Exercise directions: Nothing in the records below may change; print them all exactly.

(Supplied records begins)

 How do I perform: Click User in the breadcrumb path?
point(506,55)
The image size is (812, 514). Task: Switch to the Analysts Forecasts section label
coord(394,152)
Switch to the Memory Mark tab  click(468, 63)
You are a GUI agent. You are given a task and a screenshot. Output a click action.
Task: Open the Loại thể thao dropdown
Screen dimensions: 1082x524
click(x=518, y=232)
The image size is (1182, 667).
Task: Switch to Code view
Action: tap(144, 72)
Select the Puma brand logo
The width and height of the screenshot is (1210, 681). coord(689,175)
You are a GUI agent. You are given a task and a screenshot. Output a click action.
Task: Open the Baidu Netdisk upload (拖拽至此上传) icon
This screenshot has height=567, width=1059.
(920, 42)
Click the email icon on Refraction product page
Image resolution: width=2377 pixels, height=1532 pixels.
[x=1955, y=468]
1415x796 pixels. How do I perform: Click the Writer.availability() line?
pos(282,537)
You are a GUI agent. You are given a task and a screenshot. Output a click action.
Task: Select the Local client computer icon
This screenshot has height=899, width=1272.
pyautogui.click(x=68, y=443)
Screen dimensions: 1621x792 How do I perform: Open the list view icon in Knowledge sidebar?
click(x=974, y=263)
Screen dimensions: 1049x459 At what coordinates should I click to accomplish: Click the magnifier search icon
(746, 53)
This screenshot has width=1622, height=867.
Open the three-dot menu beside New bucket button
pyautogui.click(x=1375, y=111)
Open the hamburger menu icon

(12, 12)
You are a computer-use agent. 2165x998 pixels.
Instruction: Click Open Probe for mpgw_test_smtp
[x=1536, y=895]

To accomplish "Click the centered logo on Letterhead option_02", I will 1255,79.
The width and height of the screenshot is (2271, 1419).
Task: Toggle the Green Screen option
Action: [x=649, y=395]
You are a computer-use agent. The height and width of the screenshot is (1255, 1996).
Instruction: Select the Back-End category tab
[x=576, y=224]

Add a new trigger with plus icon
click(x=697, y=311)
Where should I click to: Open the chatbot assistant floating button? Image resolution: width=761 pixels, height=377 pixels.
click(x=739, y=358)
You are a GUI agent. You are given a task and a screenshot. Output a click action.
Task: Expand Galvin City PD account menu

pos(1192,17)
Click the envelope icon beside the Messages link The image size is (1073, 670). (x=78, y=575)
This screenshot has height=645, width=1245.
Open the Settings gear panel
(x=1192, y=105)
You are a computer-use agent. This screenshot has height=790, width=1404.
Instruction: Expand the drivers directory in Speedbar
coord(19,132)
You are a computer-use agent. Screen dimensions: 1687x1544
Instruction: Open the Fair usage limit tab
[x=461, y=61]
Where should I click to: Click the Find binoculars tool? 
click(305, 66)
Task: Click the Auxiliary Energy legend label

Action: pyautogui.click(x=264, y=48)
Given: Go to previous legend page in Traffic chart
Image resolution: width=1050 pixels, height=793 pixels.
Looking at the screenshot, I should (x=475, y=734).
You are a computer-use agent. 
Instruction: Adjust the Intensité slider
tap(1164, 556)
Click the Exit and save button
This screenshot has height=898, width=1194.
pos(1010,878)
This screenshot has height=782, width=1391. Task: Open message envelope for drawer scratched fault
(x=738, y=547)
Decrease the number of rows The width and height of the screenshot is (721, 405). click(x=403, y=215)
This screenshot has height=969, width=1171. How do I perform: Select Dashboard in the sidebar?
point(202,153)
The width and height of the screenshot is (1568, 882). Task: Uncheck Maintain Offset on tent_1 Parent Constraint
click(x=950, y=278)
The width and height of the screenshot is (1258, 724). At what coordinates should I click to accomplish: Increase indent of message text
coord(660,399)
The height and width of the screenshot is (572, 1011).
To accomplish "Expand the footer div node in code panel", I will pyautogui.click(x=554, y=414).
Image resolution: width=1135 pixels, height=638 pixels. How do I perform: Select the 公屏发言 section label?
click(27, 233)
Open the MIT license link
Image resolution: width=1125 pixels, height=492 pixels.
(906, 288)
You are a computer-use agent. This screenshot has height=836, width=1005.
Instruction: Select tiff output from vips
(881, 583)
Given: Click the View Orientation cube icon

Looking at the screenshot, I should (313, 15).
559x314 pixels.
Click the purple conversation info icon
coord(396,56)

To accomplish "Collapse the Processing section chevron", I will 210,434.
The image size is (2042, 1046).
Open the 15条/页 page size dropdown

(Supplied records ends)

Reply to the task:
 How do I perform: Click User in the breadcrumb path?
point(506,55)
The image size is (812, 514). Task: Switch to the Analysts Forecasts section label
coord(394,152)
Switch to the Memory Mark tab  click(468, 63)
You are a GUI agent. You are given a task and a screenshot. Output a click action.
Task: Open the Loại thể thao dropdown
Screen dimensions: 1082x524
click(x=518, y=232)
The image size is (1182, 667).
Task: Switch to Code view
Action: tap(144, 72)
Select the Puma brand logo
The width and height of the screenshot is (1210, 681). coord(689,175)
You are a GUI agent. You are given a task and a screenshot. Output a click action.
Task: Open the Baidu Netdisk upload (拖拽至此上传) icon
This screenshot has height=567, width=1059.
(920, 42)
Click the email icon on Refraction product page
Image resolution: width=2377 pixels, height=1532 pixels.
[x=1955, y=468]
1415x796 pixels. How do I perform: Click the Writer.availability() line?
pos(282,537)
You are a GUI agent. You are given a task and a screenshot. Output a click action.
Task: Select the Local client computer icon
This screenshot has height=899, width=1272.
pyautogui.click(x=68, y=443)
Screen dimensions: 1621x792 How do I perform: Open the list view icon in Knowledge sidebar?
click(x=974, y=263)
Screen dimensions: 1049x459 At what coordinates should I click to accomplish: Click the magnifier search icon
(746, 53)
This screenshot has width=1622, height=867.
Open the three-dot menu beside New bucket button
pyautogui.click(x=1375, y=111)
Open the hamburger menu icon

(12, 12)
You are a computer-use agent. 2165x998 pixels.
Instruction: Click Open Probe for mpgw_test_smtp
[x=1536, y=895]

To accomplish "Click the centered logo on Letterhead option_02", I will 1255,79.
The width and height of the screenshot is (2271, 1419).
Task: Toggle the Green Screen option
Action: [x=649, y=395]
You are a computer-use agent. The height and width of the screenshot is (1255, 1996).
Instruction: Select the Back-End category tab
[x=576, y=224]

Add a new trigger with plus icon
click(x=697, y=311)
Where should I click to: Open the chatbot assistant floating button? Image resolution: width=761 pixels, height=377 pixels.
click(x=739, y=358)
You are a GUI agent. You are given a task and a screenshot. Output a click action.
Task: Expand Galvin City PD account menu

pos(1192,17)
Click the envelope icon beside the Messages link The image size is (1073, 670). (x=78, y=575)
This screenshot has height=645, width=1245.
Open the Settings gear panel
(x=1192, y=105)
You are a computer-use agent. This screenshot has height=790, width=1404.
Instruction: Expand the drivers directory in Speedbar
coord(19,132)
You are a computer-use agent. Screen dimensions: 1687x1544
Instruction: Open the Fair usage limit tab
[x=461, y=61]
Where should I click to: Click the Find binoculars tool? 
click(305, 66)
Task: Click the Auxiliary Energy legend label

Action: pyautogui.click(x=264, y=48)
Given: Go to previous legend page in Traffic chart
Image resolution: width=1050 pixels, height=793 pixels.
Looking at the screenshot, I should (x=475, y=734).
You are a computer-use agent. 
Instruction: Adjust the Intensité slider
tap(1164, 556)
Click the Exit and save button
This screenshot has height=898, width=1194.
pos(1010,878)
This screenshot has height=782, width=1391. Task: Open message envelope for drawer scratched fault
(x=738, y=547)
Decrease the number of rows The width and height of the screenshot is (721, 405). click(x=403, y=215)
This screenshot has height=969, width=1171. How do I perform: Select Dashboard in the sidebar?
point(202,153)
The width and height of the screenshot is (1568, 882). Task: Uncheck Maintain Offset on tent_1 Parent Constraint
click(x=950, y=278)
The width and height of the screenshot is (1258, 724). At what coordinates should I click to accomplish: Increase indent of message text
coord(660,399)
The height and width of the screenshot is (572, 1011).
To accomplish "Expand the footer div node in code panel", I will pyautogui.click(x=554, y=414).
Image resolution: width=1135 pixels, height=638 pixels. How do I perform: Select the 公屏发言 section label?
click(27, 233)
Open the MIT license link
Image resolution: width=1125 pixels, height=492 pixels.
(906, 288)
You are a computer-use agent. This screenshot has height=836, width=1005.
Instruction: Select tiff output from vips
(881, 583)
Given: Click the View Orientation cube icon

Looking at the screenshot, I should (313, 15).
559x314 pixels.
Click the purple conversation info icon
coord(396,56)

To accomplish "Collapse the Processing section chevron", I will 210,434.
The image size is (2042, 1046).
Open the 15条/页 page size dropdown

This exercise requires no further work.